**Your objective:** Begin at the line that holds "This screenshot has height=458, width=640." and retype every line through the end of the material, both included. Leave out the pictures.

**Task inputs:**
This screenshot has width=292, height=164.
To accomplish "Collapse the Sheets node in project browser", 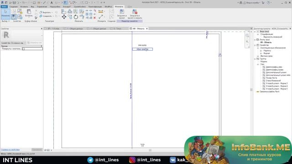I will point(255,40).
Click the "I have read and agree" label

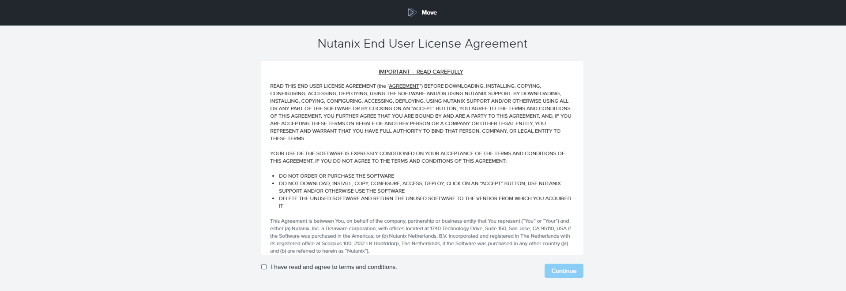(334, 267)
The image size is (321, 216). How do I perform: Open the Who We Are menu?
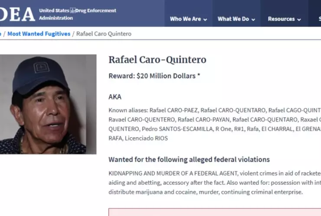coord(188,19)
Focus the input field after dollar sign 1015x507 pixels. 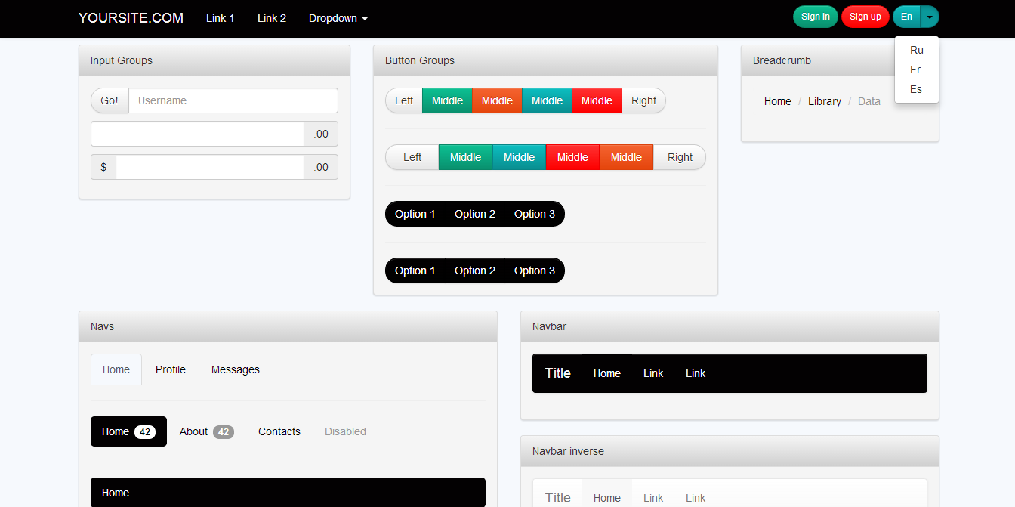pyautogui.click(x=209, y=167)
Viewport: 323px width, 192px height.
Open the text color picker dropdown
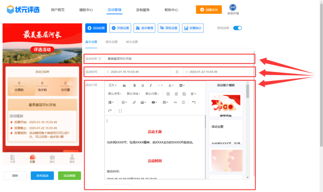click(x=171, y=85)
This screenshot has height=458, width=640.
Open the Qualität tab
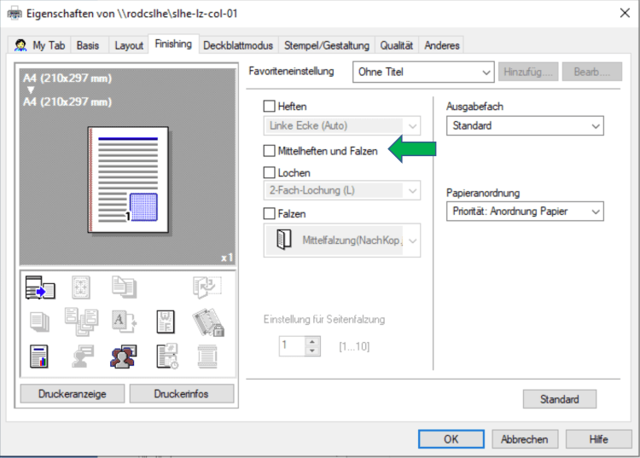[396, 45]

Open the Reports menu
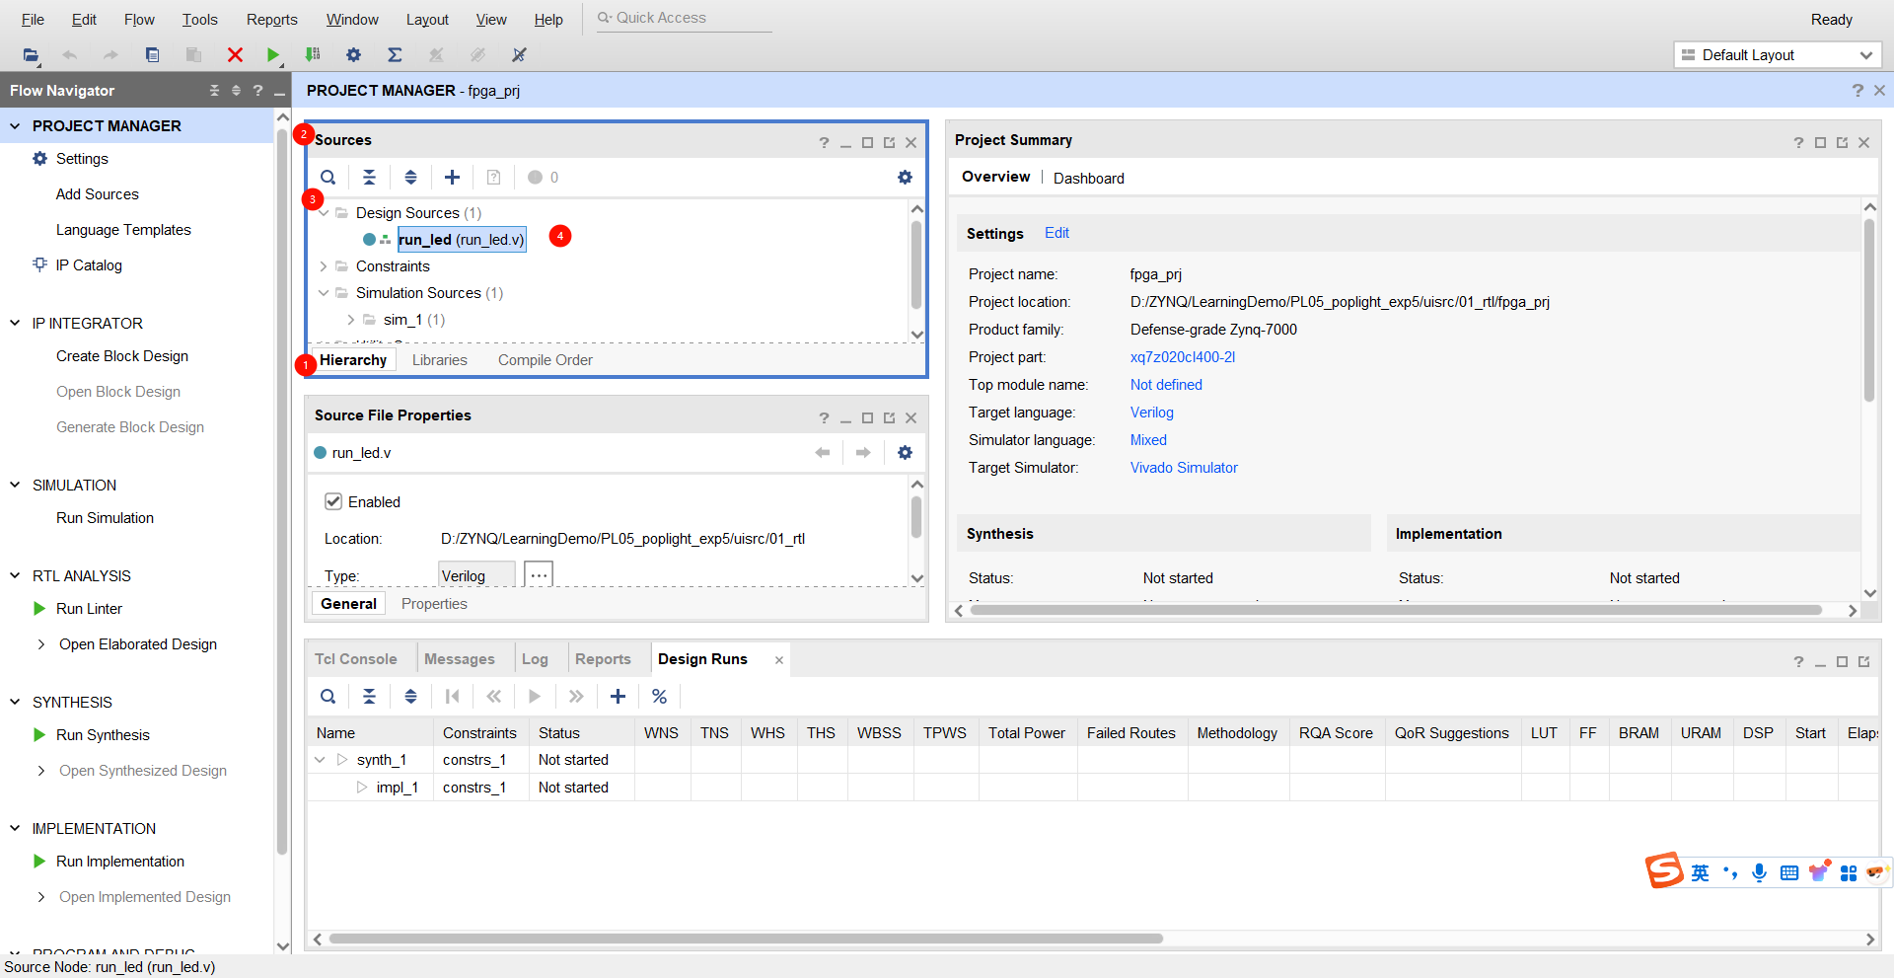[x=271, y=20]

**Solution for this exercise:**
This screenshot has height=458, width=640.
Open the Qualität tab
[396, 45]

Open the Reports menu
[x=271, y=20]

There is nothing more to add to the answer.